[St. George and St. Michael by George MacDonald]@TWC D-Link bookSt. George and St. Michael CHAPTER XXXI 1/9
CHAPTER XXXI. THE SLEEPLESS. There were more than the marquis left awake and thinking; amongst the rest one who ought to have been asleep, for the thoughts that kept her awake were evil thoughts. Amanda Serafina Fuller was a twig or leaf upon one of many decaying branches, which yet drew what life they had from an ancient genealogical tree.
Property gone, but the sense of high birth swollen to a vice, the one thought in her mother's mind, ever since she grew capable of looking upon the social world in its relation to herself, had been how, with stinted resources, to make the false impression of plentiful ease.
For one of the most disappointing things in high descent is, that the descent is occasionally into depths of meanness.
Some who are proudest of their lineage, instead of finding therein a spur to nobility of thought and action, find in it only a necessity for prostrating themselves with the more abject humiliation at the footstool of Mammon, to be admitted into the penetralia of which foul god's favours, they will hasten to mingle the blood of their pure descent with that of the very kennels, yellow with the gold to which a noble man, if poor as Jesus himself, would loathe to be indebted for a meal.

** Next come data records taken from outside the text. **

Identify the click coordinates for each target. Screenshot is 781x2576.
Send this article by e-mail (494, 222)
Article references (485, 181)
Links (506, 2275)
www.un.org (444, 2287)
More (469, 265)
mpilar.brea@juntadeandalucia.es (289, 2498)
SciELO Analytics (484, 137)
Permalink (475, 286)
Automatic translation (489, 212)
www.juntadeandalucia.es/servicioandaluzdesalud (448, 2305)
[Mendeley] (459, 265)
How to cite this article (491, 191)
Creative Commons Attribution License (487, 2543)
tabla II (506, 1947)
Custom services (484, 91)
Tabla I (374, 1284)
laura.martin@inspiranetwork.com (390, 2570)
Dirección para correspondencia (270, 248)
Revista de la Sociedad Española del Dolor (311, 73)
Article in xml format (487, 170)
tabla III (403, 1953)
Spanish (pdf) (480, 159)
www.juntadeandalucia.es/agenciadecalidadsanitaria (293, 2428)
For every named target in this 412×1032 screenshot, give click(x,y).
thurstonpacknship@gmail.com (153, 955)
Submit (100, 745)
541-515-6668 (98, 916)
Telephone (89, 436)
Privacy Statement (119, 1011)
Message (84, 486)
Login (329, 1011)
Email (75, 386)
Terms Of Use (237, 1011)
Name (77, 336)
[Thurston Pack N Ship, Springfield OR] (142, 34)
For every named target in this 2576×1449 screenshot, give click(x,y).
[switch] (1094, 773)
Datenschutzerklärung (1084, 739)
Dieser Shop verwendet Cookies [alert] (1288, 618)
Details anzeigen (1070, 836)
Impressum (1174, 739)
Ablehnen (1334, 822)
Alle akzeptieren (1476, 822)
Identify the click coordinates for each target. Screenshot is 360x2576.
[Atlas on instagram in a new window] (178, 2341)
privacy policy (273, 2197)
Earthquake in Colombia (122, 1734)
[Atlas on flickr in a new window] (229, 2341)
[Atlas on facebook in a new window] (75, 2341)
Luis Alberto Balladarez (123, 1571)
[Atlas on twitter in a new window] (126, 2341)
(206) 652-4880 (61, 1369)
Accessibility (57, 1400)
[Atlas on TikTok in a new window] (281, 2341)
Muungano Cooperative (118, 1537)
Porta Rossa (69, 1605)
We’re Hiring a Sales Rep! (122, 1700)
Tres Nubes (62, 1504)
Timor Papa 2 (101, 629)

In 'the high countries' there will be a finding of levels more appalling than strange. Hence Amanda had been born and brought up in falsehood, had been all her life witness to a straining after the untrue so energetic, as to assume the appearance of conscience; while such was the tenor and spirit of the remarks she was constantly hearing, that she grew up with the ingrained undisputed idea that she and her mother, whom she had only known as a widow, had been wronged, spoiled indeed of their lawful rights, by a combination of their rich relatives; whereas in truth they had been the objects of very considerable generosity, which they resented the more that it had been chiefly exercised by such of the family as could least easily afford it, yet accepted in their hearts, if not in their words, as their natural right.